Terremoto de 6,7 racha ponte e destrói prédios na Indonésia; autoridades ativam plano de crise
A província de Sulawesi Central, na Indonésia, foi sacudida por um forte terremoto de magnitude 6,7. De acordo com os dados oficiais do Serviço Geológico dos Estados Unidos (USGS), o epicentro do tremor foi registrado a apenas 43 quilômetros da cidade de Palu, atingindo uma profundidade de 10 quilômetros. O impacto do fenômeno foi suficiente para provocar danos estruturais em residências, edifícios públicos e redes de infraestrutura locais.
O susto inicial e a sequência de tremores secundários forçaram grande parte da população a abandonar suas casas e a passar a noite ao ar livre, temendo desabamentos. Imagens e vídeos que circulam rapidamente pelas redes sociais já mostram o cenário de destruição deixado pelo abalo.
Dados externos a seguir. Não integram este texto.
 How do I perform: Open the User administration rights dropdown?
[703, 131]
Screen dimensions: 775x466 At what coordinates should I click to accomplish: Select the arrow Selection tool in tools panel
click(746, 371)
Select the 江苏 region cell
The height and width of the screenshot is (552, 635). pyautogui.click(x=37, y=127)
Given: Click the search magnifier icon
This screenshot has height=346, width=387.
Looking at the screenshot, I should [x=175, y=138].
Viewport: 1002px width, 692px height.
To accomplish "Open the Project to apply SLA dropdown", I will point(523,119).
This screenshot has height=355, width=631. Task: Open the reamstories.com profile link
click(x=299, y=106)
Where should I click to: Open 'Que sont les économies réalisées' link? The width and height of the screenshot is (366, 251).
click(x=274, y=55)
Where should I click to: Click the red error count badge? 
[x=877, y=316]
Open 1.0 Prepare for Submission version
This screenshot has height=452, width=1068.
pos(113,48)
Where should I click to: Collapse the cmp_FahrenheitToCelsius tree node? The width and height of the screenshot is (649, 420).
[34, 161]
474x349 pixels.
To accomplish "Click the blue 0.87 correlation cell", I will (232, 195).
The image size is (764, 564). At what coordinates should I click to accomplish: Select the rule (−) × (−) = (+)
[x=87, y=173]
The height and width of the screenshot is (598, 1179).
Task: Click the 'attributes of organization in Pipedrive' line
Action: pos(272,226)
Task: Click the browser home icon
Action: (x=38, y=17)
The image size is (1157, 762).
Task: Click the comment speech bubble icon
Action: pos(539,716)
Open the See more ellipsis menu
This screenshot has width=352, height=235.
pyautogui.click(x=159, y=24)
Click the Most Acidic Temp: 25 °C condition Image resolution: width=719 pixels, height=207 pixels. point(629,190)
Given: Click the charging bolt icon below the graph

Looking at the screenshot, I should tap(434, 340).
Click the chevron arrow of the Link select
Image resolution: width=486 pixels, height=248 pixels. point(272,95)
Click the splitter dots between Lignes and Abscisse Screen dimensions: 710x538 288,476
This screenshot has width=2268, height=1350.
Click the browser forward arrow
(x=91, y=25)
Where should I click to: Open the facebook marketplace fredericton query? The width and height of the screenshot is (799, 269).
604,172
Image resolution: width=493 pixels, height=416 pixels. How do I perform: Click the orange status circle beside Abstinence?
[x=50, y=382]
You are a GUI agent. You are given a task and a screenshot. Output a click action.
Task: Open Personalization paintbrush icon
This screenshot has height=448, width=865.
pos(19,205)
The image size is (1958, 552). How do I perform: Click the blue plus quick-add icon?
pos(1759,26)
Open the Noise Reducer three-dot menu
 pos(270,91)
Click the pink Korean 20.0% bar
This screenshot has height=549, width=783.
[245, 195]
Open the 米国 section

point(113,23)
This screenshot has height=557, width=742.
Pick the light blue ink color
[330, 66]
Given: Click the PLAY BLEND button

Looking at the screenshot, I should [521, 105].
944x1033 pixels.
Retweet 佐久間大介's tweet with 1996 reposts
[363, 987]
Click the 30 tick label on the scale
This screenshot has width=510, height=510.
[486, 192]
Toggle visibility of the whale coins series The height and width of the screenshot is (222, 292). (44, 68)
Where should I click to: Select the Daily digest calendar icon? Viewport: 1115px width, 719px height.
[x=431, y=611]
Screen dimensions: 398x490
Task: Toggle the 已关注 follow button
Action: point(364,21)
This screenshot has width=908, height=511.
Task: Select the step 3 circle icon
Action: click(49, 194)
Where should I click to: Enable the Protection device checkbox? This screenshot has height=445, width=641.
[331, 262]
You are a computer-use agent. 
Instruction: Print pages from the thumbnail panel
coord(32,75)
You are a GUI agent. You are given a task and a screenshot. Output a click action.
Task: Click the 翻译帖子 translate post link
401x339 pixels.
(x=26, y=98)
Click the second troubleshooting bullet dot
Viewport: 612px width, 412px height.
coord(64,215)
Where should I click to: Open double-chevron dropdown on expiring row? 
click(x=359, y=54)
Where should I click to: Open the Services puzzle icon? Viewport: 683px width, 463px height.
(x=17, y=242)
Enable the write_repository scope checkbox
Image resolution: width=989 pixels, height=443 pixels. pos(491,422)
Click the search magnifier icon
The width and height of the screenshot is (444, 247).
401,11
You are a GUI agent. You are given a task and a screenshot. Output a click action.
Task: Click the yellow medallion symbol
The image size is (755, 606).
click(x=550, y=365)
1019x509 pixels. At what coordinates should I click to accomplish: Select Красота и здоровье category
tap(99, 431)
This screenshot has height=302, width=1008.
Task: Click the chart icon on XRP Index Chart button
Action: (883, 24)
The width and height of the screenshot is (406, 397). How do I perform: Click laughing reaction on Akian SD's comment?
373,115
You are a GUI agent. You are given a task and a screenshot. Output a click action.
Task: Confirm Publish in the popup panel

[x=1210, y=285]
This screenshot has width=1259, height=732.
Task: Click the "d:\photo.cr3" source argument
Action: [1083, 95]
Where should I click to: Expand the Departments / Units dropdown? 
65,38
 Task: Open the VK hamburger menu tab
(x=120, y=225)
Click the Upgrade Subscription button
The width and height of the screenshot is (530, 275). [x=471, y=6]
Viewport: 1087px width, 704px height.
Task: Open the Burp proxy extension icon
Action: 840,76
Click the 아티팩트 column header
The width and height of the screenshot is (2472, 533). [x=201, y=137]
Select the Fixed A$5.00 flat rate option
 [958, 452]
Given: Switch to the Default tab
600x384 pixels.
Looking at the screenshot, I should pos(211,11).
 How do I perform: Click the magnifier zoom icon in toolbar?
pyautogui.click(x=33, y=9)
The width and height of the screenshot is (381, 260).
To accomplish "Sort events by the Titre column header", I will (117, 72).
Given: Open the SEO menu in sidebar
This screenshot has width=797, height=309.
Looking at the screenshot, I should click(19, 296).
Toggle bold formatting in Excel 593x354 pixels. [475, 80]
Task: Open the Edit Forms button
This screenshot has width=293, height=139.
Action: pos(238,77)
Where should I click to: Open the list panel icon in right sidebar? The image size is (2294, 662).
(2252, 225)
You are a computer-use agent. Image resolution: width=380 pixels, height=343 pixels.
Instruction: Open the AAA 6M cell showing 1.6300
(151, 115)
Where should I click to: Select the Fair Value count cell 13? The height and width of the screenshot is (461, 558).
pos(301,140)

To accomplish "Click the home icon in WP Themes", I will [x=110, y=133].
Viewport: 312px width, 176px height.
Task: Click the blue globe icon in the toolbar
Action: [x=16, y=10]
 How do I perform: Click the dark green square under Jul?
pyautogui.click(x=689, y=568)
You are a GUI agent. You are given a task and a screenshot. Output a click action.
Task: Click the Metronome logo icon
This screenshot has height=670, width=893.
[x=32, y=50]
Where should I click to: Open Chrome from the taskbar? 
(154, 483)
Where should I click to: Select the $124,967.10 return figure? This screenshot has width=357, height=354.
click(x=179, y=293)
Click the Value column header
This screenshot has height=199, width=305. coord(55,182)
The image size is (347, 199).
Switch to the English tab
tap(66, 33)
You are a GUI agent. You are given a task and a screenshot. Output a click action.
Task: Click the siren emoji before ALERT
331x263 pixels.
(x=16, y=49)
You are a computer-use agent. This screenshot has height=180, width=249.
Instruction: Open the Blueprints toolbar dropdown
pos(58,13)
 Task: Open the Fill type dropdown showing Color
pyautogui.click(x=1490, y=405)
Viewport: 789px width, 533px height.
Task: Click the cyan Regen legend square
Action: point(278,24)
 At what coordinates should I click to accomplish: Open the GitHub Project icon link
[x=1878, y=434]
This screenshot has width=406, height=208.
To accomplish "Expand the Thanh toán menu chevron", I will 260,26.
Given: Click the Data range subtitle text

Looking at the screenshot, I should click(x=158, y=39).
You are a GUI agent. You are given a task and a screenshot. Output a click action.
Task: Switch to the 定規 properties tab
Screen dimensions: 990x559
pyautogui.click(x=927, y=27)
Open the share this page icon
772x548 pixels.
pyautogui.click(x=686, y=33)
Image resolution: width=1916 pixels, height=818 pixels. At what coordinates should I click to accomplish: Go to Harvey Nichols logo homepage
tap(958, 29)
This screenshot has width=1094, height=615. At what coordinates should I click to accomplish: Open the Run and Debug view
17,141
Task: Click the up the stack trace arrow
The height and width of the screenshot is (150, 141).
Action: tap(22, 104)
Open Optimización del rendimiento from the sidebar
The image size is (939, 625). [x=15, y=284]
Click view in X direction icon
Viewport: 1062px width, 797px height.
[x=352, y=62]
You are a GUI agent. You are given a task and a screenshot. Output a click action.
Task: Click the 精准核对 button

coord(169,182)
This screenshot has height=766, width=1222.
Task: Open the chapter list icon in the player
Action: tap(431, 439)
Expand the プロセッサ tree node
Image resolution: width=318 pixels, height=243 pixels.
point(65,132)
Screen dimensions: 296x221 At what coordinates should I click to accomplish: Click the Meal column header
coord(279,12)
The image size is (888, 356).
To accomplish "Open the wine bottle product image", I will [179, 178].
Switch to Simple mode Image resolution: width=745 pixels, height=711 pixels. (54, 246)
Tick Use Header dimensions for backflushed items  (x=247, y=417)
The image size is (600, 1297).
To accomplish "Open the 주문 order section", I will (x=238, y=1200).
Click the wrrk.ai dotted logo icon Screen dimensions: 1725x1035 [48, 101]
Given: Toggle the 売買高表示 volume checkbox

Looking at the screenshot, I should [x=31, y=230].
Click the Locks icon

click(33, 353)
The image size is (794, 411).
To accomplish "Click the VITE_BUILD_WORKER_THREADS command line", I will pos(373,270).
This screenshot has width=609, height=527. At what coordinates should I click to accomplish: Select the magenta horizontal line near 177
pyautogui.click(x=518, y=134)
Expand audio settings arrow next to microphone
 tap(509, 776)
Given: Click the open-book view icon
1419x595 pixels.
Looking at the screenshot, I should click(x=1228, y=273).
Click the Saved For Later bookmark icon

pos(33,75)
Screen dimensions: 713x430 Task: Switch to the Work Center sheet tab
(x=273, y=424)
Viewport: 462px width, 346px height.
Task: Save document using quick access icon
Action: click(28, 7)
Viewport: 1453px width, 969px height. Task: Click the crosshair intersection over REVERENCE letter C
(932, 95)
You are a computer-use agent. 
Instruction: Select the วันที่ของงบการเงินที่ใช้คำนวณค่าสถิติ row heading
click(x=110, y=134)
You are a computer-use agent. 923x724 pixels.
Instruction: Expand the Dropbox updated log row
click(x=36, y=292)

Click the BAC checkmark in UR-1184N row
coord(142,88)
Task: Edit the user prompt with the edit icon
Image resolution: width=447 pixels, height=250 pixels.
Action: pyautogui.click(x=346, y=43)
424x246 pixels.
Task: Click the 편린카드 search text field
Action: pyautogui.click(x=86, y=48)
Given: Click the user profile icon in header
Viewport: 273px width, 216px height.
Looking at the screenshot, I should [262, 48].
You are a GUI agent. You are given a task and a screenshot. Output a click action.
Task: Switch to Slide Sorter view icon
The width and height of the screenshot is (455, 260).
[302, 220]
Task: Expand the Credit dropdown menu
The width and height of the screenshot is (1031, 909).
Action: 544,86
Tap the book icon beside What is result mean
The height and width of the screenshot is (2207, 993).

Apesar do rastro de estragos materiais visíveis nas gravações, as equipes de resgate informaram que, até o momento, não há o registro de vítimas fatais ou feridos.
Pânico e evacuações em massa na região central
O abalo sísmico espalhou o pânico por diversas localidades. A imprensa local reportou que o tremor foi sentido com extrema intensidade não apenas em Palu, mas também nos distritos de Parigi Moutong, Sigi e Donggala. O forte balanço das estruturas físicas provocou uma correria generalizada, resultando na evacuação em massa de complexos residenciais e escritórios comerciais.
Os prejuízos materiais começam a ser contabilizados pelas defesas civis das cidades afetadas. Em Parigi Moutong, pelo menos duas residências sofreram avarias leves. Já no centro urbano de Palu, a fachada e parte da cobertura de um prédio onde funcionava um café desabaram completamente. Por segurança, o estabelecimento estava vazio no instante do colapso, o que evitou uma tragédia no local.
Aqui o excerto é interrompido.